The draft genome of the parasitic nematode Trichinella spiralis.
Mitreva M., Jasmer D.P., Zarlenga D.S., Wang Z., Abubucker S., Martin J., Taylor C.M., Yin Y., Fulton L., Minx P., Yang S.P., Warren W.C., Fulton R.S., Bhonagiri V., Zhang X., Hallsworth-Pepin K., Clifton S.W., McCarter J.P., Appleton J., Mardis E.R., Wilson R.K.
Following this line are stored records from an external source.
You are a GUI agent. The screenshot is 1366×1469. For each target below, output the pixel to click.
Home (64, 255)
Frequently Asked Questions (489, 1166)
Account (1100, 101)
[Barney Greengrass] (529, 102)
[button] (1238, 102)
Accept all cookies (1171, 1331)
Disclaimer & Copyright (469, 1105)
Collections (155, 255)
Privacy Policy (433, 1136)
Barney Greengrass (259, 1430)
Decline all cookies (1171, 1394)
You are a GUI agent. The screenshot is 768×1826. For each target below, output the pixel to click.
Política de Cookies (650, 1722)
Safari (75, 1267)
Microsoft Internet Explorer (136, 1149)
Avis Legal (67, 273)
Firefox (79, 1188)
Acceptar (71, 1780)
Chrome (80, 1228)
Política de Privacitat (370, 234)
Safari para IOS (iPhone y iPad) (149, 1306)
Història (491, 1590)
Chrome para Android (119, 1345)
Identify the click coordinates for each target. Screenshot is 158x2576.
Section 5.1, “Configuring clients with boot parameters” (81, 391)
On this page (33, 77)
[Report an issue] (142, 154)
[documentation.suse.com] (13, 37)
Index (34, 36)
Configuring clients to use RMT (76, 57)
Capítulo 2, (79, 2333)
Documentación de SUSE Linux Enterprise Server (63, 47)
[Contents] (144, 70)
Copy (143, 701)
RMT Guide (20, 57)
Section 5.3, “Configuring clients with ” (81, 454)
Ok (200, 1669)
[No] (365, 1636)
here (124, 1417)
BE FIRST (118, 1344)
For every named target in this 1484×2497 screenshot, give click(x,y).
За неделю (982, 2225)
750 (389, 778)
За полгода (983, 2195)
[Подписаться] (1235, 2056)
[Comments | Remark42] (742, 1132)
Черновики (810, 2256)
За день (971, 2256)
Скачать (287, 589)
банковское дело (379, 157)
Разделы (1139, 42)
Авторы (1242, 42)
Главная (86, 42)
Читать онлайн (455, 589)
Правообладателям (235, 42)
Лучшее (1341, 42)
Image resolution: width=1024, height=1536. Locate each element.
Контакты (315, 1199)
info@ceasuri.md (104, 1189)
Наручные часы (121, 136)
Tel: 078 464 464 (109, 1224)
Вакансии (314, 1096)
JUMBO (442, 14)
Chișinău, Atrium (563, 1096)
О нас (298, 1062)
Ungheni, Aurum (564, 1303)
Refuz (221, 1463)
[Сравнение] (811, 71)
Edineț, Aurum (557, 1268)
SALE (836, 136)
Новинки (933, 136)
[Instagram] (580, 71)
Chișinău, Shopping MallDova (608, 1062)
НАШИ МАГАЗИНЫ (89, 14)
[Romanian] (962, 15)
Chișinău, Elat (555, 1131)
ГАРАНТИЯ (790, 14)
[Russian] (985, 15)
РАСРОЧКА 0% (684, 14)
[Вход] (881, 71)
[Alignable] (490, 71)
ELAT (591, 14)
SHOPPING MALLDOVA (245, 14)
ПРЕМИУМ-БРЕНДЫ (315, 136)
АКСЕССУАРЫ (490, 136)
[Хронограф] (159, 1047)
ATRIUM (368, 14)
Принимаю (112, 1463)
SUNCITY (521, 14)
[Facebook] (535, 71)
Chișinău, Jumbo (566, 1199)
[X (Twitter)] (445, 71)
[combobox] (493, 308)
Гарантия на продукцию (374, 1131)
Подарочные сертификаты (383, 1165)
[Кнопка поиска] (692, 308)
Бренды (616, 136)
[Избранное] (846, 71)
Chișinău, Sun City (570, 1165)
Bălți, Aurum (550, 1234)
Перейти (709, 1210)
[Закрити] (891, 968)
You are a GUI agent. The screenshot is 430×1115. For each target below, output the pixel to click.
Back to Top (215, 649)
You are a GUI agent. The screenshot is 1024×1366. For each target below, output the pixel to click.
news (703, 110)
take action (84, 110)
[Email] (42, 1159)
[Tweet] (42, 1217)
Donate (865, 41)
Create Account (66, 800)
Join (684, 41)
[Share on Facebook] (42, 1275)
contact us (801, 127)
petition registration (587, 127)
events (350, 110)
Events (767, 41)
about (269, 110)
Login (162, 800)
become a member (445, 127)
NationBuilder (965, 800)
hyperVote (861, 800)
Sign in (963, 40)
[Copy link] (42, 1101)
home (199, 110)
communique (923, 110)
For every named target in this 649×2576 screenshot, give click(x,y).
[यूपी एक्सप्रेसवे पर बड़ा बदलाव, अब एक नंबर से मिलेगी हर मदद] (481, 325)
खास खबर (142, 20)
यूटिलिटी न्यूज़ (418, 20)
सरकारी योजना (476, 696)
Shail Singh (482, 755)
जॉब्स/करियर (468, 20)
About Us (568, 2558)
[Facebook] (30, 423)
Genome evolution studies for the phylum Nematoda have been limited by focusing on comparisons involving Caenorhabditis elegans. We report a draft genome sequence of Trichinella spiralis, a food-borne zoonotic parasite, which is the most common cause of human trichinellosis. This parasitic nematode is an extant member of a clade that diverged early in the evolution of the phylum, enabling identification of archetypical genes and molecular signatures exclusive to nematodes. We sequenced the 64-Mb nuclear genome, which is estimated to contain 15,808 protein-coding genes, at ∼35-fold coverage using whole-genome shotgun and hierarchal map-assisted sequencing. Comparative genome analyses support intrachromosomal rearrangements across the phylum, disproportionate numbers of protein family deaths over births in parasitic compared to a non-parasitic nematode and a preponderance of gene-loss and -gain events in nematodes relative to Drosophila melanogaster. This genome sequence and the identified pan-phylum characteristics will contribute to genome evolution studies of Nematoda as well as strategies to combat global parasites of humans, food animals and crops.